AANWIJZINGEN: Ga verder met de tekst over Daniël en de droom van Nebukadnezar, vanaf de laatste zin die er staat.

BRONFRAGMENT:
Insgelijks werd Daniël door God gebruikt om de uitlegging van Nebukadnezars dromen bekend te maken. Nadat Daniël eerst tot God had gebeden om hem het geheim te doen begrijpen en hij in een nachtvisioen het antwoord had ontvangen, werd hij voor de koning gebracht om de droom, die de koning vergeten was, in diens herinnering terug te brengen en vervolgens de uitlegging te verschaffen (Da 2:14-26). In zijn inleiding herinnerde Daniël de koning eraan dat niemand van zijn wijzen, bezweerders, magie-beoefenende priesters en astrologen in staat was de droom uit te leggen. „Nochtans”, vervolgde Daniël, „bestaat er een God in de hemel die een Onthuller van geheimen is, . . . wat mij aangaat, niet door enige wijsheid die in mij is meer dan in enige andere levenden, wordt dit geheim aan mij geopenbaard, behalve met de bedoeling dat de uitlegging aan de koning zelf bekendgemaakt mag worden.” — Da 2:27-30.

Vermeldingen van itemposities:
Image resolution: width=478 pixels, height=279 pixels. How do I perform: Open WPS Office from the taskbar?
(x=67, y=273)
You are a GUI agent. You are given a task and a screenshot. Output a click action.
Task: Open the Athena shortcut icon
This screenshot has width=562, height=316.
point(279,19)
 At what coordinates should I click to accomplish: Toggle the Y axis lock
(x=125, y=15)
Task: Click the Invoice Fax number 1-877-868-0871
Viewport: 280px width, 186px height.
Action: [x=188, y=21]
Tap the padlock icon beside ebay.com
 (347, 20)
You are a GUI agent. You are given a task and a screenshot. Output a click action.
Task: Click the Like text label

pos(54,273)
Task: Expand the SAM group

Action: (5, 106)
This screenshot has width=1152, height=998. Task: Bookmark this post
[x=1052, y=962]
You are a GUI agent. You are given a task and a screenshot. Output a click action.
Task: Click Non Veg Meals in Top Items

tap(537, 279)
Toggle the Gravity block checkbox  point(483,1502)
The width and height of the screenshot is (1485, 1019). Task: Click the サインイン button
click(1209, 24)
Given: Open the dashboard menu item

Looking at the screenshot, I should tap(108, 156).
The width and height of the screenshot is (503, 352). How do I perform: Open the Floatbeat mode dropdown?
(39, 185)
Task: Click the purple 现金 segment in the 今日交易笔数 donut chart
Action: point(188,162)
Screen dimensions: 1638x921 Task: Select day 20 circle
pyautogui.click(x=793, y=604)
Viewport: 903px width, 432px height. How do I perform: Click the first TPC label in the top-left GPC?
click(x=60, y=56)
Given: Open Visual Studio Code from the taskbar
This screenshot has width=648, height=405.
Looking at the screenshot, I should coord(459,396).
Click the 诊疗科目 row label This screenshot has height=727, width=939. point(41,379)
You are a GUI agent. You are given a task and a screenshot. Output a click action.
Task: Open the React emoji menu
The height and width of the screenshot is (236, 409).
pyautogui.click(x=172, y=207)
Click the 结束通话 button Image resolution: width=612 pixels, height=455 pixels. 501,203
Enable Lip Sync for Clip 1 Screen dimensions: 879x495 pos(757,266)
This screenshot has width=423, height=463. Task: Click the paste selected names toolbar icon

RESULTAAT:
Bij een tweede gelegenheid, toen de magie-beoefenende priesters, bezweerders, Chaldeeën en astrologen geen van allen in staat waren de droom van de koning betreffende de grote boom die werd omgehakt, uit te leggen, werd Daniël opnieuw geroepen. Ook in dit geval werd beklemtoond dat de profetie van God afkomstig was. In feitelijke erkenning hiervan zei de koning tot Daniël: „Ikzelf weet heel goed dat de geest van de heilige goden in u is”, en: „Gij zijt bekwaam, omdat de geest van heilige goden in u is.” — Da 4:4-18, 24.

Jaren later, in de nacht waarin Babylon voor de Meden en Perzen viel, werd deze bejaarde dienstknecht van Jehovah, Daniël, nogmaals geroepen om een van God afkomstige boodschap aan een koning uit te leggen. Deze keer had een geheimzinnige hand tijdens Belsazars feestmaal de woorden MENE, MENE, TEKEL, PARSIN op de wand van het paleis geschreven. Niemand van Babylons wijzen bleek in staat te zijn het raadselachtige schrift uit te leggen. Toen herinnerde de koningin-moeder zich dat Daniël, „in wie de geest van heilige goden is” alsook „verlichting en inzicht en wijsheid gelijk de wijsheid van goden”, nog leefde. Daniël legde het geschrevene, dat in werkelijkheid een profetie was, uit en verheerlijkte Jehovah wederom als de God van ware profetieën. — Da 5:1, 5-28.